Due to the odd sampling rate and format of the audio output from the camera, we would need to filter the RTSP stream

  • Keep the video stream as-is.
  • Upsample the audio and re-encode it in 48kHz aac-lc
  • Multiplex (Mux) the video and audio

Additional requirements

Capture slides

Capture slides in a separate stream using a scan converter and video encoder; display both the speaker and the slides using picture-in-picture

  • @omwah, from an archival point of view, thinks that should write video stream, slide stream, and then the picture-in-picture to a file.
  • @mproctor13 is concerned that there is no way to sync the slides to the video.

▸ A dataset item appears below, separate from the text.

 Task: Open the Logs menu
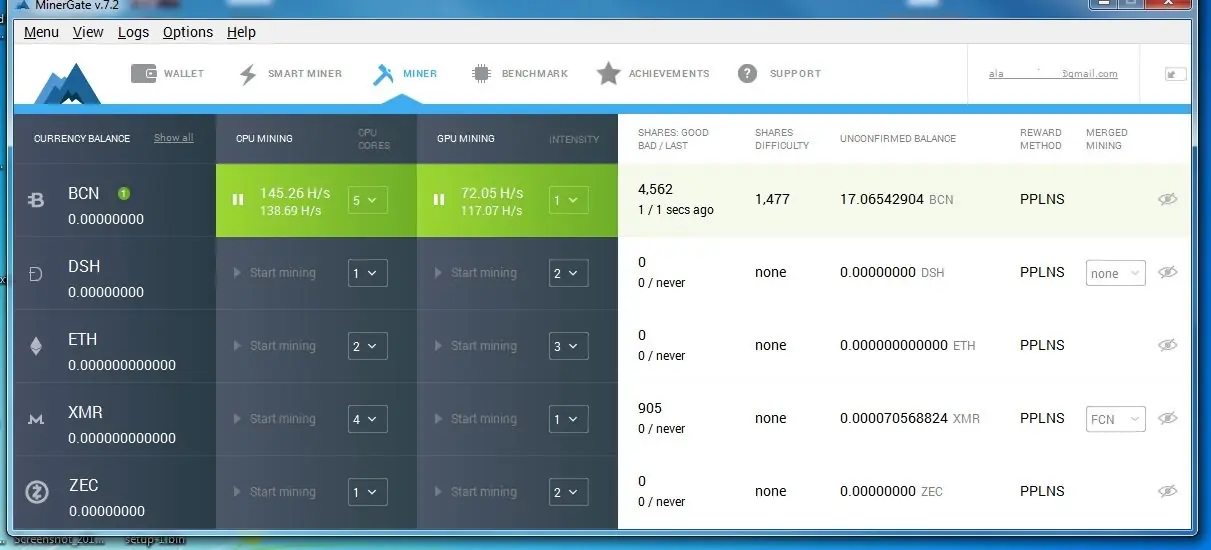click(133, 32)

The easiest way is to put them in the same stream.
  • A possible solution is to add timecodes, but the way it's done professionally is to have an external clock on the cameras; if we do it via GStreamer, it is too late.
  • @jbermudes suggestedjust start/stop the recording for each session. But @mproctor is concerned about start/stop, because there is a strong possibility that the operator will forget to start and video won't be captured.

@mproctor13 suggested another possible solution to handle slides that would also solve the issue of being able to display SCALE content on a projector between sessions. See below.

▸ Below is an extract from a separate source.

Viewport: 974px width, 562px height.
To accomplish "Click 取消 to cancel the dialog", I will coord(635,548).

Display SCALE content on projector between sessions

When there is no speaker in a room, or between sessions, it would be nice to be able to display our own content instead of a blank screen.

@mproctor13: We can replace the M7001 with a usb video capture dongle and a linux system (like our existing SCALE A/V little computers or Raspberry Pis). We could use a ~$25 kvm to switch between the speaker laptop and recording computer which would be displaying slides. Bonus to this solution is that every room is an overflow room.

This opens up new items to investigation:

  • How do you control the KVM? We either need a human to flip the switch, or make it possible for the computer to control the KVM.

@mproctor13: "I was assuming that we would control the KVM from the computer, I think those computers have parallel ports which make for easy relay flipping and maybe bit-banging i2c to talk to edid on vga connector. Pushing the buttons on scan converter and easy i2c bus access was the original reason I thought of raspberry pi. But maybe if those computers have parallel ports that will work. Or we just detect when there is video coming from speaker laptop and automatically switch to it.

  • How do we make sure the speaker laptop outputs at the correct resolution for the scan converter? This might involve either hacking VGA cables or the scan converter, to handle the resolution negotiation. Resolution: We discovered that the scan converter does seem to manage the resolution negotiation well, and on our side, what we can do is write a note specifying 1024x768 @ 60Hz.

  • Will the Raspberry Pi work for our purposes? Does the software work? Is it stable? Can it keep up? (See Raspberry Pi notes)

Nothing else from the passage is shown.